We have talked with many of our 256 Community Outreach partners over the past few weeks and hear and understand the frustrations they express that some of their programs have slowed or temporarily stalled due to COVID-19.
But what we have also heard is that this pandemic is no match for our dedicated partners and their commitment to prevent medication misuse and abuse in their communities.
We are heartened by those who are finding creative and alternate ways to engage with and educate their stakeholders about the risks of leftover medications—especially during quarantining.
One such partner is Howell Township Municipal Alliance in New Jersey.
“This is a time of increased uncertainty, stress and anxiety,” said Christa Riddle, Howell Township Municipal Alliance Coordinator. “COVID-19 is and will be taking a toll on people’s mental well-being and can present an extra difficult time for those already in recovery from substance abuse and mental health disorders.”
The Howell Township Municipal Alliance collaborates across the community to prevent substance abuse, underage drinking, alcoholism, tobacco use, teen vaping and other at-risk behaviors among youth and all 52,000 citizens.

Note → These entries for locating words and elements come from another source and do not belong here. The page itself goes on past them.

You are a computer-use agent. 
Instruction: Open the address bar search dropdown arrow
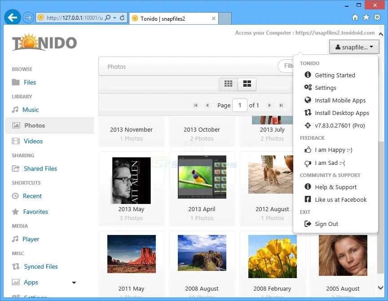115,18
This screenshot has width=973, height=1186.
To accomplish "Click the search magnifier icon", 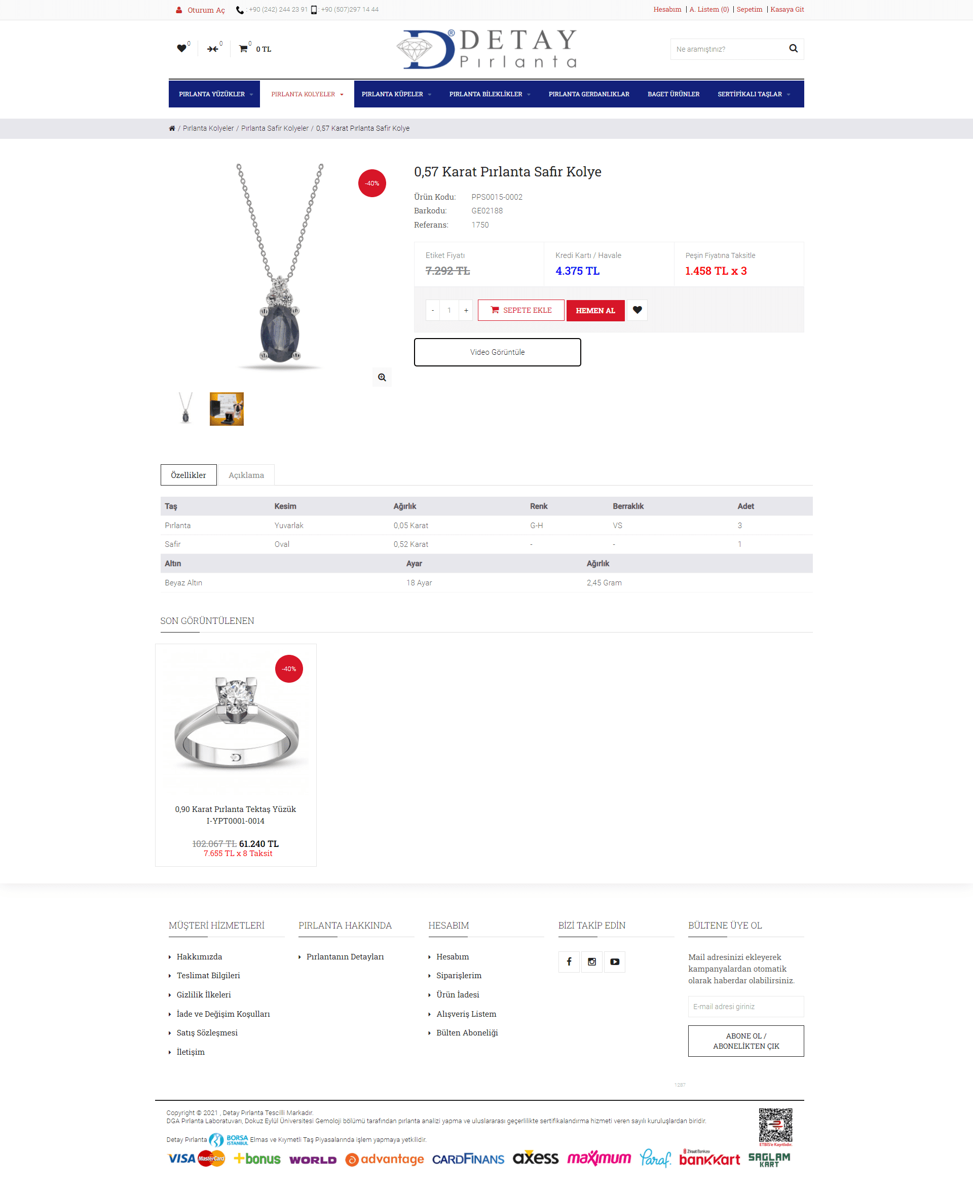I will 793,49.
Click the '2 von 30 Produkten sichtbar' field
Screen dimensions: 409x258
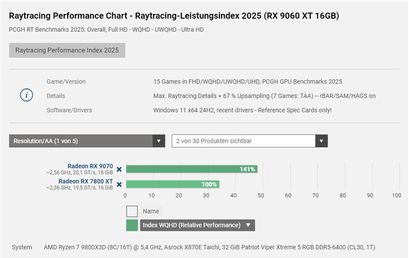(244, 141)
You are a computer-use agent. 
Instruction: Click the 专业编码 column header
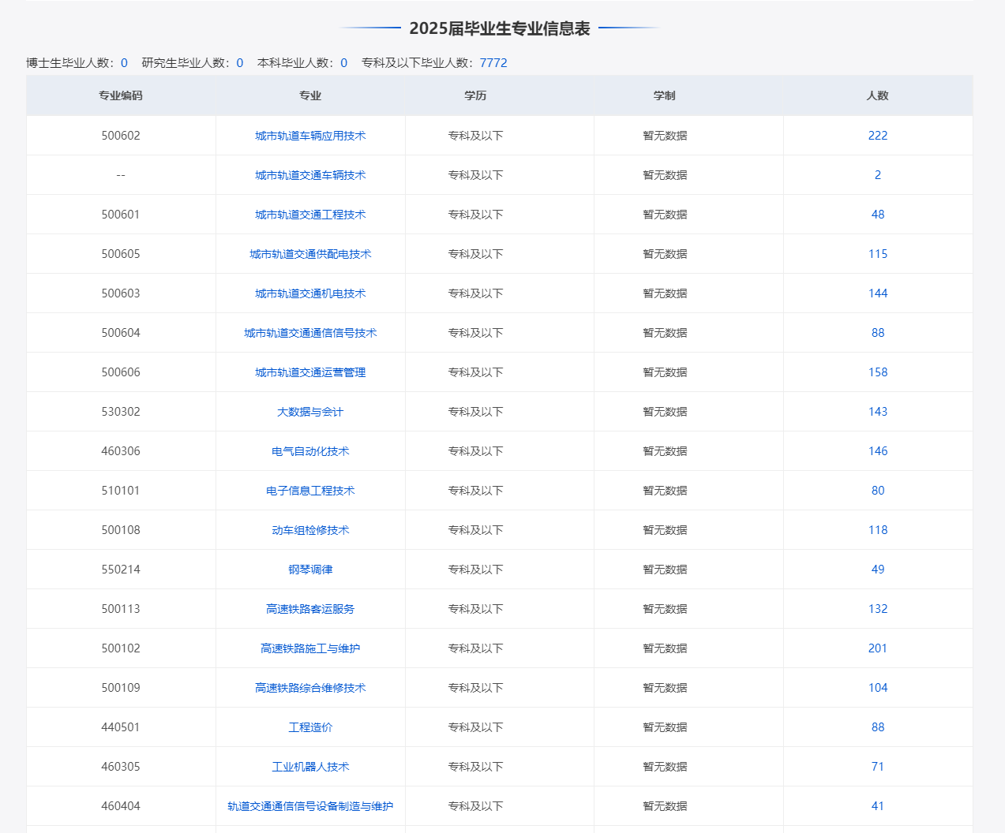click(x=121, y=95)
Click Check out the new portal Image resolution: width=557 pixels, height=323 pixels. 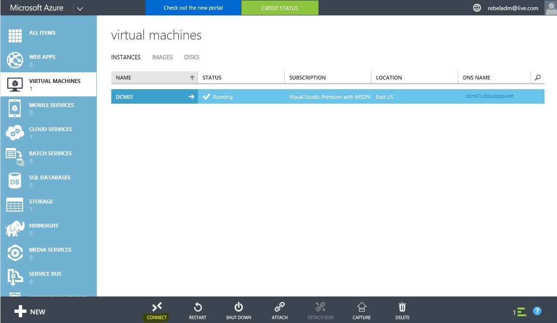pyautogui.click(x=193, y=8)
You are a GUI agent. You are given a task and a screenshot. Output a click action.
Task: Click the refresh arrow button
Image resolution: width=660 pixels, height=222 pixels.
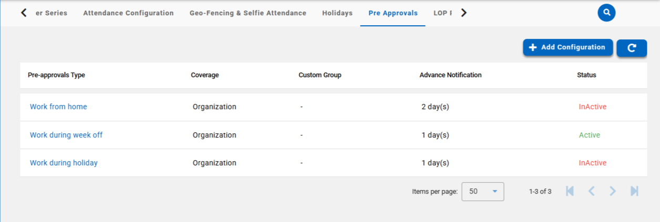[x=632, y=48]
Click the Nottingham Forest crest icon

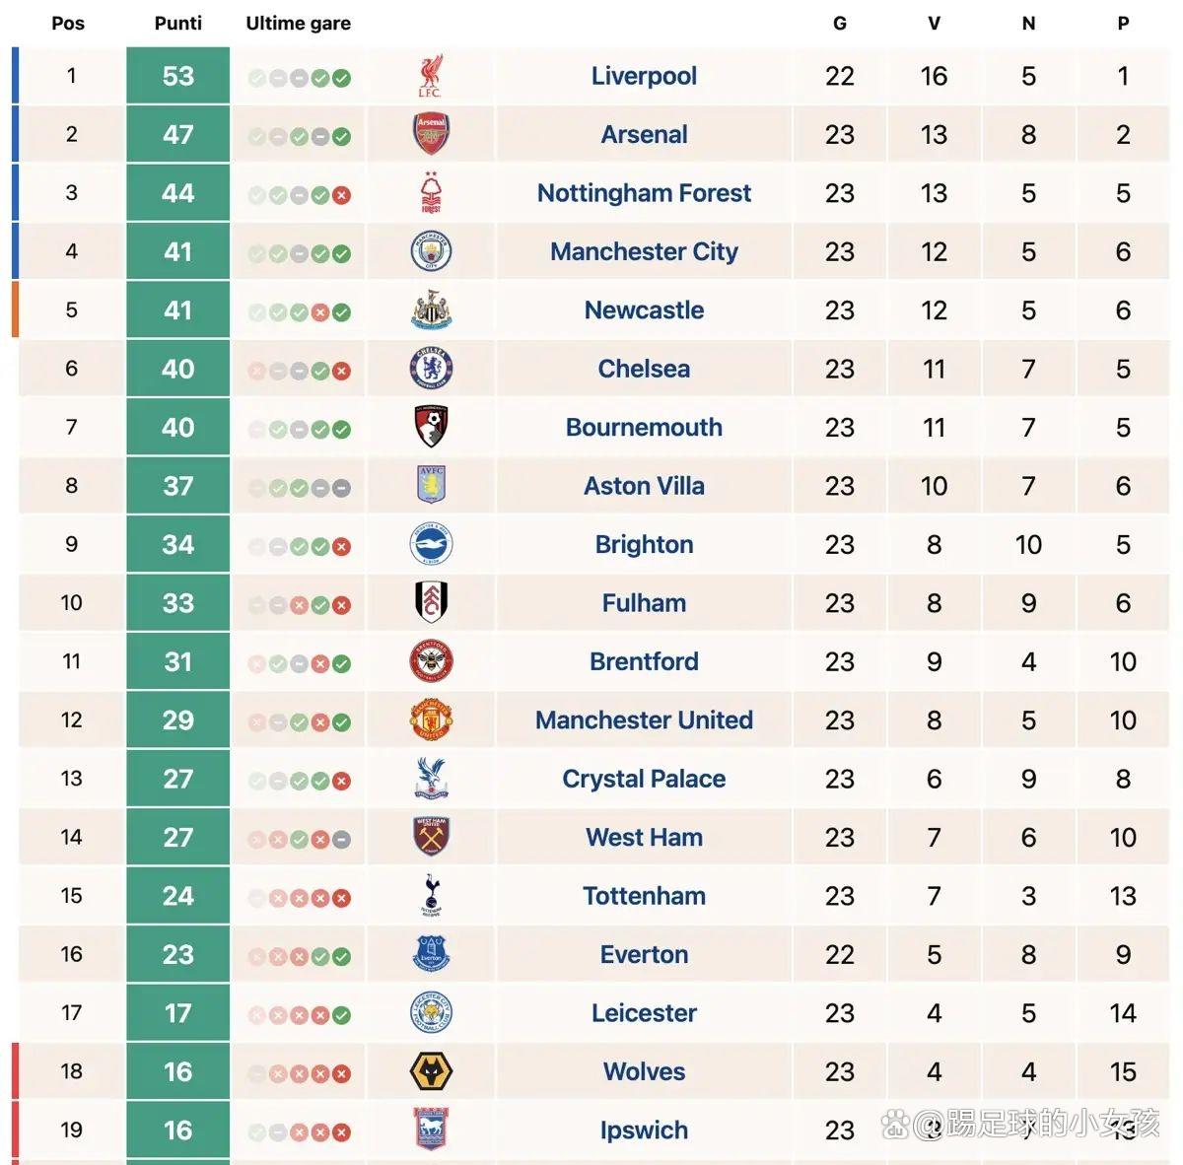pos(431,193)
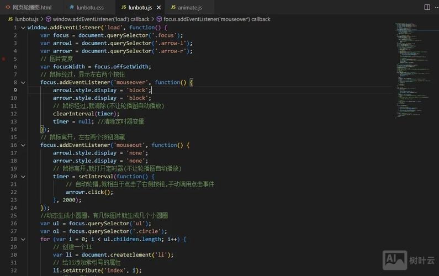Open the 网页轮播图.html tab
The height and width of the screenshot is (276, 439).
click(31, 8)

It also promotes physical, mental, emotional and social health and well-being and the reduction of substance use and mental health disorder stigmas. The Alliance achieves its mission through providing awareness, resources and education.
Howell has partnered with DisposeRx during the past year, sharing our donated packets and providing education.

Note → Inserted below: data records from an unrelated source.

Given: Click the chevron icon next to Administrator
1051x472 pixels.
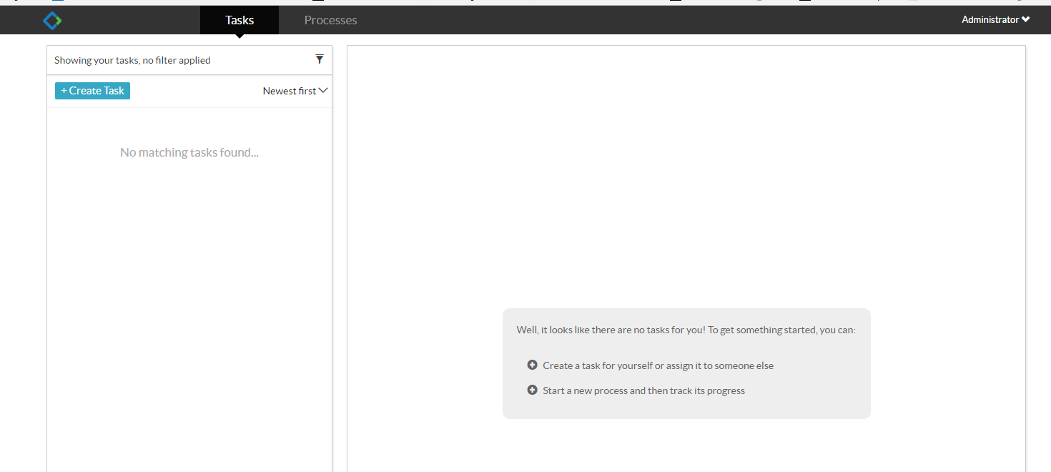Looking at the screenshot, I should 1026,20.
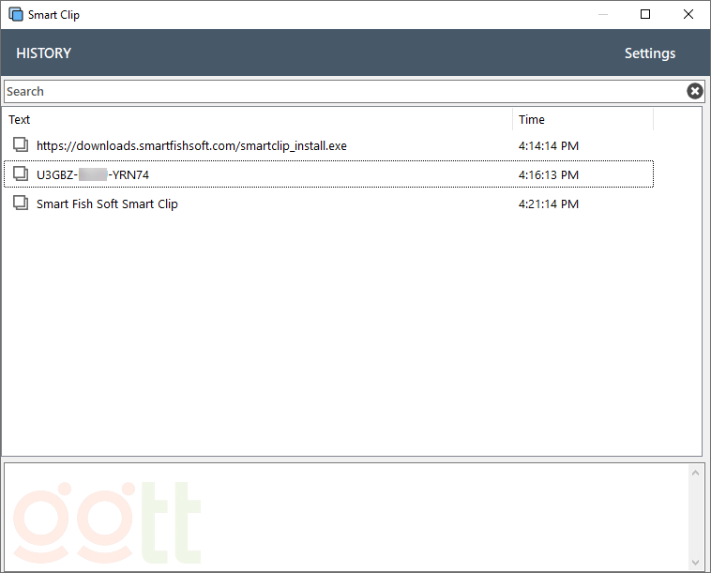Switch to the HISTORY tab

click(44, 53)
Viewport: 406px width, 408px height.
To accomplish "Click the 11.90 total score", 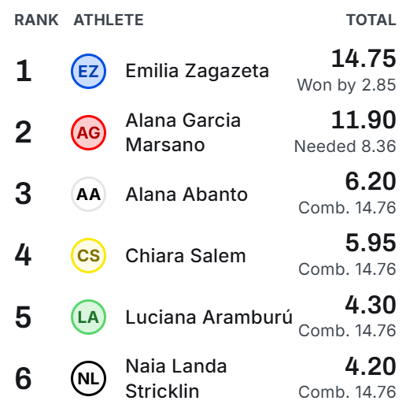I will (x=364, y=120).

“DisposeRx at-home packets are one of several medication disposal options offered by the Howell Alliance and Howell Police Department’s collaborative Project Medicine Drop program, but during these periods of social distancing, DisposeRx is the preferred method for our citizens to immediately dispose of their unwanted medications,” Riddle said.

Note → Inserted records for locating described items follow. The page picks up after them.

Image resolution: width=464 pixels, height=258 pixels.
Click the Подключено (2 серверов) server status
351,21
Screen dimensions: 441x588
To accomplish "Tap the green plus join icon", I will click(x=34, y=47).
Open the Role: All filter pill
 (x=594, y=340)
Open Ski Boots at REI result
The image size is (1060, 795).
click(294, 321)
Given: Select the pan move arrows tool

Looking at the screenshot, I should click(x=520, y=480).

Riddle developed a “contactless” way of distributing the packets and providing printed education materials at the Howell Township Town Hall.
“We were concerned that more time at home could provide convenient access to the family medicine cabinet and household members’ prescriptions at a point in life when people are mentally more vulnerable,” Riddle said.
We know the Alliance and all of our other Community Outreach partners are looking forward to a more normal time where we can continue our good work through active engagement in our communities.